Toshiba warned in December that it would most likely need to declare “several billion U.S. dollars” in write-downs at the nuclear unit. On Tuesday, it put the size of the loss at 712.5 billion yen, or about $6.3 billion, which was near the top of analysts’ estimates.
Initially, it looked as though Toshiba might postpone the reckoning altogether.
The company’s share price dropped 8 percent earlier on Tuesday after it had asked Japanese regulators to extend a noon reporting deadline for a month, to March 14.
A few hours later, it abruptly disclosed the write-down, along with its most recent quarterly results, though it said the numbers represented an updated internal assessment, not the final figures it would eventually file to stock market regulators.
Explaining its request to delay filing the official financial statements, Toshiba said it needed additional time for lawyers to examine an acquisition by Westinghouse that is at the center of the planned write-down.
In that deal, completed in 2015, Westinghouse bought a U.S. construction company that it had been using as a contractor at the nuclear plants it was building in the United States.
Toshiba’s auditors determined afterward that Westinghouse had overpaid. Delays and cost overruns at the projects, they said, meant that the construction company, CB&I Stone & Webster, was saddled with potential liabilities for which Westinghouse had failed to account.
On Tuesday, Toshiba said lawyers looking into the deal were examining whether senior managers at Westinghouse had exerted “inappropriate pressure” on subordinates who were reviewing Westinghouse’s offer for CB&I Stone & Webster.
The company did not elaborate, saying only that the managers’ actions may have circumvented “internal controls.” It said lawyers were “carrying out an additional investigation” and interviewing employees at Westinghouse.
Toshiba has struggled to make money in nuclear power since it bought Westinghouse for $5.4 billion in 2006.
Reactors it is building in the United States – at the Virgil C. Summer nuclear station in Jenkinsville, S.C., (about 84 miles south of Charlotte) and the Alvin W. Vogtle nuclear plant in Georgia – are about three years behind schedule and billions of dollars over budget. Plants it is building in China are also taking longer than planned to complete.

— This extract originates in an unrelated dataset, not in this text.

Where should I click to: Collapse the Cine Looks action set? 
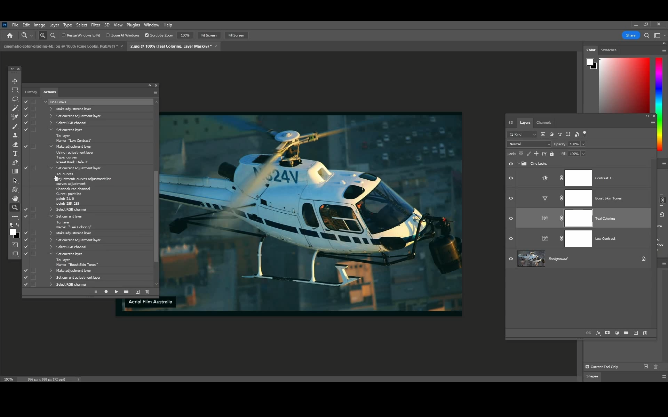pyautogui.click(x=46, y=102)
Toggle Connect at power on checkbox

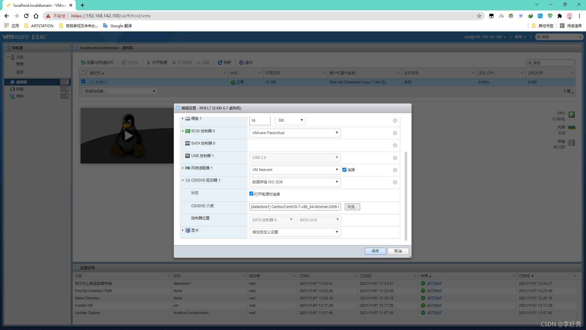pos(251,194)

Tsunakawa, the president, said Toshiba had approved Westinghouse’s purchase of CB&I Stone & Webster in the hope that, by integrating the contractor’s operations with its own, it could improve efficiency and reduce the cost overruns in South Carolina and Georgia.
But the savings never materialized, and Westinghouse ended up having to cover even more of the costs that otherwise would been borne by CB&I Stone & Webster.
Toshiba’s stock market value has shrunk by half since its warning about the loss from Westinghouse in December. In anticipation of the write-down, Toshiba said last month that it planned to sell its profitable microchip division. It also said it was re-examining the future of its nuclear business.
The company said on Tuesday that it would stop bidding for contracts to build new power plants and would refocus on servicing existing plants and on reactor design. The servicing accounts for about 80 percent of its nuclear business and is more reliably profitable than construction, Tsunakawa said.
Westinghouse has been marketing an advanced reactor design known as the AP1000 and had set a target of selling 45 units globally by 2030. Tsunakawa said it would complete eight reactors that it has under construction, and would go ahead with others it has proposed – in places as varied as India and Britain – if it could find partners willing to take responsibility for building them.
“But the number will obviously decrease” from the target of 45, Tsunakawa said.